### DIRECTIVE
Copy out, unchanged, the rows from the line containing "Given: Click the brush" through the last line of the rows.

--- start AVAILABLE RECORDS ---

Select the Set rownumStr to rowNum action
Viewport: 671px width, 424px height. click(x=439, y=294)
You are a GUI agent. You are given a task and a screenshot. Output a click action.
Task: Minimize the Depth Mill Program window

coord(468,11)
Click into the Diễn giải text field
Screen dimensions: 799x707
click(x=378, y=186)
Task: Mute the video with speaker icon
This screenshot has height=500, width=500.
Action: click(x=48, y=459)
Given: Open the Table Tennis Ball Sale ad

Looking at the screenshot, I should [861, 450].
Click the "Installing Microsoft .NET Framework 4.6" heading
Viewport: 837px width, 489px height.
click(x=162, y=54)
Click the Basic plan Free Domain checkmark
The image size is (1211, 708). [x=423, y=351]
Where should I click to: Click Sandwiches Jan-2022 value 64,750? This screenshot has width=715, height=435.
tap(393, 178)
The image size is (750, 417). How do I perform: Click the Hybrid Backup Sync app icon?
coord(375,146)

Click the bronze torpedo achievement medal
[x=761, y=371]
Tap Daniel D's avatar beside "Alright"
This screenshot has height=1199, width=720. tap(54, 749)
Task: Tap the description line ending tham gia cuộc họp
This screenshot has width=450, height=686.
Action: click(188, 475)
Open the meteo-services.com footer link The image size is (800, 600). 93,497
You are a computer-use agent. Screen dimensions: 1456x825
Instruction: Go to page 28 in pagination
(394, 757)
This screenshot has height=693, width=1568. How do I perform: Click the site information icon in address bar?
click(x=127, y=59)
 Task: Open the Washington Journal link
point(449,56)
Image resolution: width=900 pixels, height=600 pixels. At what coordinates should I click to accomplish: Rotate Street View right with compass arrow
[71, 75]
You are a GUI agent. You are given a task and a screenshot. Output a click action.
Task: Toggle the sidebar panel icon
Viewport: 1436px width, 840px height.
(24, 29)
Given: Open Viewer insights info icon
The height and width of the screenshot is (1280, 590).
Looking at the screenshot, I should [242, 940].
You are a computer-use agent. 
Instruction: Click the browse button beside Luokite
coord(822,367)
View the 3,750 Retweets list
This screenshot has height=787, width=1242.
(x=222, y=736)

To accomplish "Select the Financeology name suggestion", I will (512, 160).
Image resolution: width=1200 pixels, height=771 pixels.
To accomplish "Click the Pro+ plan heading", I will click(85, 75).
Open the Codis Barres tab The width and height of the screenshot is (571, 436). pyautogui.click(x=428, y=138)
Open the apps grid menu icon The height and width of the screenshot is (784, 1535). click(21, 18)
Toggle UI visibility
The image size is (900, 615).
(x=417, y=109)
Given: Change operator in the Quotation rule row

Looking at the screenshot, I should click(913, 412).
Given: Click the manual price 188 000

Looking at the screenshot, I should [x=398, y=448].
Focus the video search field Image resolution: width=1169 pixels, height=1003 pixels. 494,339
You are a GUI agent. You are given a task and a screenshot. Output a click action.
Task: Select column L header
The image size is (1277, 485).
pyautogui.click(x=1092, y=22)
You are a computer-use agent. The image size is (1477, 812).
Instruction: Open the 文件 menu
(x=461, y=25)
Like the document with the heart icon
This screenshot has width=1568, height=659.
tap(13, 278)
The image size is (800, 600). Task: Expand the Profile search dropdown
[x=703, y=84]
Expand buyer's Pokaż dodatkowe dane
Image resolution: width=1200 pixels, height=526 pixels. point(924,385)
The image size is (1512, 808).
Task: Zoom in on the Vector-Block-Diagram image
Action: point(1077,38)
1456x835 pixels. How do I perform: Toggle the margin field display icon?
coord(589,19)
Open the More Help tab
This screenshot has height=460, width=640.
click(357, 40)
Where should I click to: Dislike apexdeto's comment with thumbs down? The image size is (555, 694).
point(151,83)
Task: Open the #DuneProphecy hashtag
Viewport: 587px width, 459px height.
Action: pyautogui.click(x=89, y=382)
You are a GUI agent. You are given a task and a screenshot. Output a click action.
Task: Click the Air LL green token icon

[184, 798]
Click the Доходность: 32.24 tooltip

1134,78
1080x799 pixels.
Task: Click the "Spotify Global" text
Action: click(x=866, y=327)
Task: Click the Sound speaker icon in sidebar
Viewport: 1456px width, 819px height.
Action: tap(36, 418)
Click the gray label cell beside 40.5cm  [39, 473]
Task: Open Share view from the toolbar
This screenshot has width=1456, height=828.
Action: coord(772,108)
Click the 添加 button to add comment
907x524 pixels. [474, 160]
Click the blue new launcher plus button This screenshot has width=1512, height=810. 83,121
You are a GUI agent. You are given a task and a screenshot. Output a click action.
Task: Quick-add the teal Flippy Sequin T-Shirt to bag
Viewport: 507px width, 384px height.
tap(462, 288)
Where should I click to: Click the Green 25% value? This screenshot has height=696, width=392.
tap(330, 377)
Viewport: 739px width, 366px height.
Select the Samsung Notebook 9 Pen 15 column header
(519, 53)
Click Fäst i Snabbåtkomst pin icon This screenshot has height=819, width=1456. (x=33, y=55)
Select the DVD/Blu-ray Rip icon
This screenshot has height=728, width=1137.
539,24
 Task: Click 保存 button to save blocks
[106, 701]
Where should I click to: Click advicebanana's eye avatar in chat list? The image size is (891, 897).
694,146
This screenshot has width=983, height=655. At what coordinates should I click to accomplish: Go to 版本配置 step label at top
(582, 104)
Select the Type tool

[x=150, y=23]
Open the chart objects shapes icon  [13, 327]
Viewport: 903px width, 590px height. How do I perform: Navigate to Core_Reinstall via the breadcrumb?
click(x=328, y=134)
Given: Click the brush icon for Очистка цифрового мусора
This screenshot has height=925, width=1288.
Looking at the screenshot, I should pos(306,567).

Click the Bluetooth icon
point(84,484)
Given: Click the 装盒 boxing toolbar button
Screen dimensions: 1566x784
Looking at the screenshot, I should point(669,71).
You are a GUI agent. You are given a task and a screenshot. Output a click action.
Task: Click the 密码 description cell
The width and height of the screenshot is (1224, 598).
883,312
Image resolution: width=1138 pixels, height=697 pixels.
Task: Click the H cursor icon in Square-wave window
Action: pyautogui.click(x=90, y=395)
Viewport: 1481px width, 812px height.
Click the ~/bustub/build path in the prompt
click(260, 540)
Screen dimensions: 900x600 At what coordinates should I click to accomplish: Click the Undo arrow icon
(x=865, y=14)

--- end AVAILABLE RECORDS ---

### RESULT BELOW
Given: Click the brush icon for Очистка цифрового мусора
This screenshot has height=925, width=1288.
Looking at the screenshot, I should pos(306,567).

Click the Bluetooth icon
point(84,484)
Given: Click the 装盒 boxing toolbar button
Screen dimensions: 1566x784
Looking at the screenshot, I should point(669,71).
You are a GUI agent. You are given a task and a screenshot. Output a click action.
Task: Click the 密码 description cell
The width and height of the screenshot is (1224, 598).
883,312
Image resolution: width=1138 pixels, height=697 pixels.
Task: Click the H cursor icon in Square-wave window
Action: pyautogui.click(x=90, y=395)
Viewport: 1481px width, 812px height.
Click the ~/bustub/build path in the prompt
click(260, 540)
Screen dimensions: 900x600 At what coordinates should I click to accomplish: Click the Undo arrow icon
(x=865, y=14)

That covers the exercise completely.